Dietary contribution of UPF (% of total energy intake) was adjusted for intra-individual variability by the SPADE method(Reference Dekkers, Verkaik-Kloosterman and van Rossum24), considering the child’s age to represent usual consumption. Such values were described by means of median, interquartile range, minimum and maximum. For comparison, the average percentage UPF for each child was calculated.

We used Poisson regression models with robust variance to estimate the effects of the intervention and BF duration on the prevalence of high UPF consumption (highest tertile), compared with low consumption (other two tertiles). The intervention and control groups were not stratified by maternal grandmothers’ cohabitation, considering it did not influence previously published results of the RCT(Reference Nunes, Vigo and de Oliveira25,Reference Soldateli, Vigo and Giugliani26) . Model 1 (crude model) is univariable. Then, a series of cumulative models were performed by the sequential addition of covariates. In model 2, BF duration was added. In the third model, we included a propensity score, which was estimated through logistic regression, to model the probability of an individual being allocated to the intervention group and considering the following predictors: age, maternal education and colour skin, birth weight and sex of the child (all variables from the study baseline). The propensity score was intended to be an additional resource to control for potential confounding caused by an imbalance between groups given that randomisation was carried out in 2006, and there were losses through 2013. In model 4, income was included. Finally, model 5 was adjusted for total energy content.

The same adjusted models were used to estimate the effect of BF duration on high UPF consumption (highest tertile). In all models, the relative risk and its 95 % CI were obtained, using the R software version 3.6.0. The level of significance was set at 5 % (P ≤ 0·05).

Ethics

This study was conducted in accordance with the Guidelines for Health Research (Ordinance 01/88 National Health Congress, supplemented by Resolution 466/2012). The research was approved by the Scientific Committee and Research Ethics Committee in Health of the Clinic Hospital Porto Alegre and by Plataforma Brazil (120249). The clinical trial was registered in ClinicalTrials.gov, under number NCT00910377.

Results

One hundred ninety-four children completed the study (Fig. 1). Table 1 shows maternal and children’s baseline and at age 4–7 years characteristics and according to intervention/control groups. Most of the mothers declared themselves white, average schooling of 8·9 (sd 2·2) years and average family income per capita below the minimum wage. Regarding children’s characteristics, 51 % were female in the follow-up, the average age was 6·1 (sd 0·5) years and 34·4 % were overweight.

Table 1. Characteristics of the sample

(Numbers and percentages; mean values and standard deviations)

* Income aid provided by the Brazilian government.

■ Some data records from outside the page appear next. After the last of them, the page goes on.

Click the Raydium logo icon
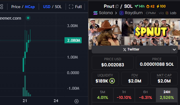This screenshot has width=180, height=105. (x=122, y=13)
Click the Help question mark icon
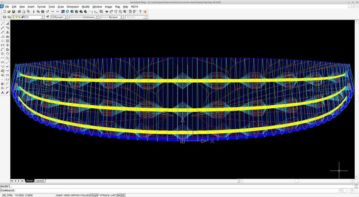The height and width of the screenshot is (197, 359). (140, 12)
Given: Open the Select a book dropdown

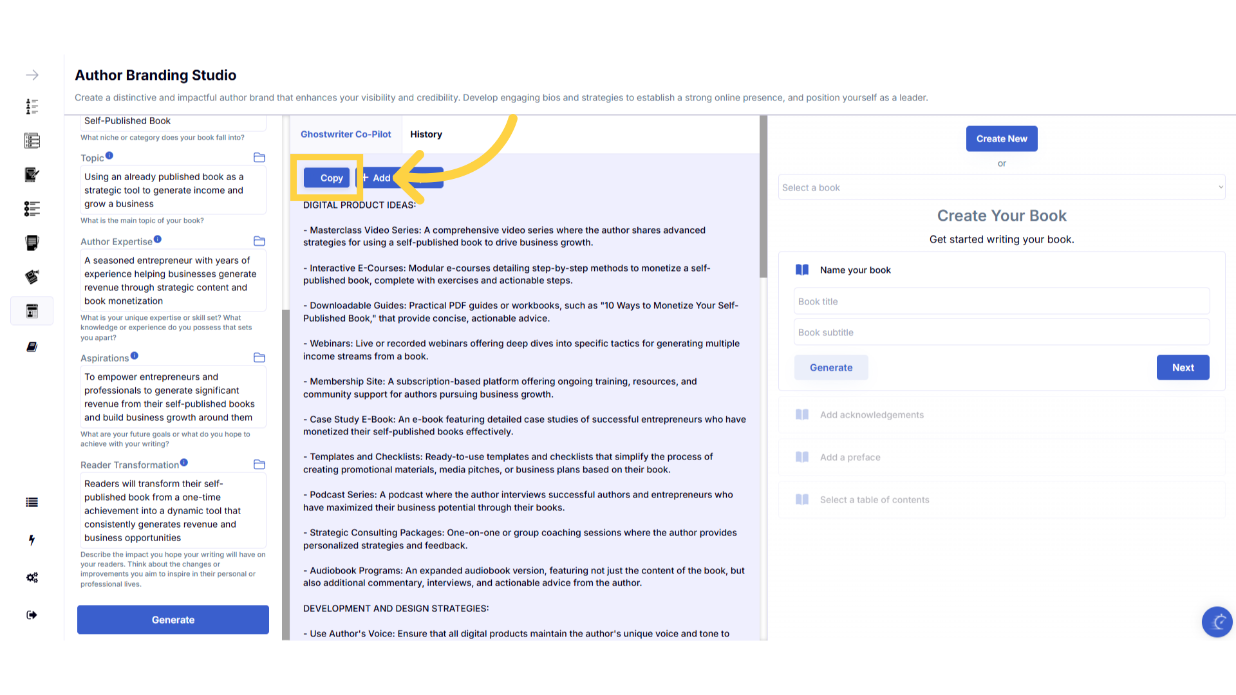Looking at the screenshot, I should (1001, 187).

Table 2 shows UPF, energy and macronutrient intakes according to intervention/control groups. The median of UPF corrected by the average between the 24-h recall for each child was 40·1 % (interquartile range 30·1, 51·3) and by the SPADE method was 42·7 % (interquartile range 38·0, 42·7). The intervention group presented slightly lower medians of UPF (37·5 and 38·0 %) compared with the control group (42·3 and 42·7 %) in both methods for intra-individual correction. In the last tertile of UPF consumption (defined as high UPF consumption), the energy contribution of UPF varied between 48·6 and 100 %. The average energetic consumption was similar between groups, as well as the percentage of macronutrients. Table 2 also describes the most commonly consumed NOVA unprocessed or minimally processed (G1) and UPF (G4). The consumption of fruits, vegetables and meat/eggs was slightly higher in the intervention group compared with the control group. High consumption of sugar drinks (soft drinks and artificial juices) was observed in both groups. Except for biscuits, processed meats and products like margarine, jellies and processed cheeses, the other UPF subgroups showed higher consumption in the control group.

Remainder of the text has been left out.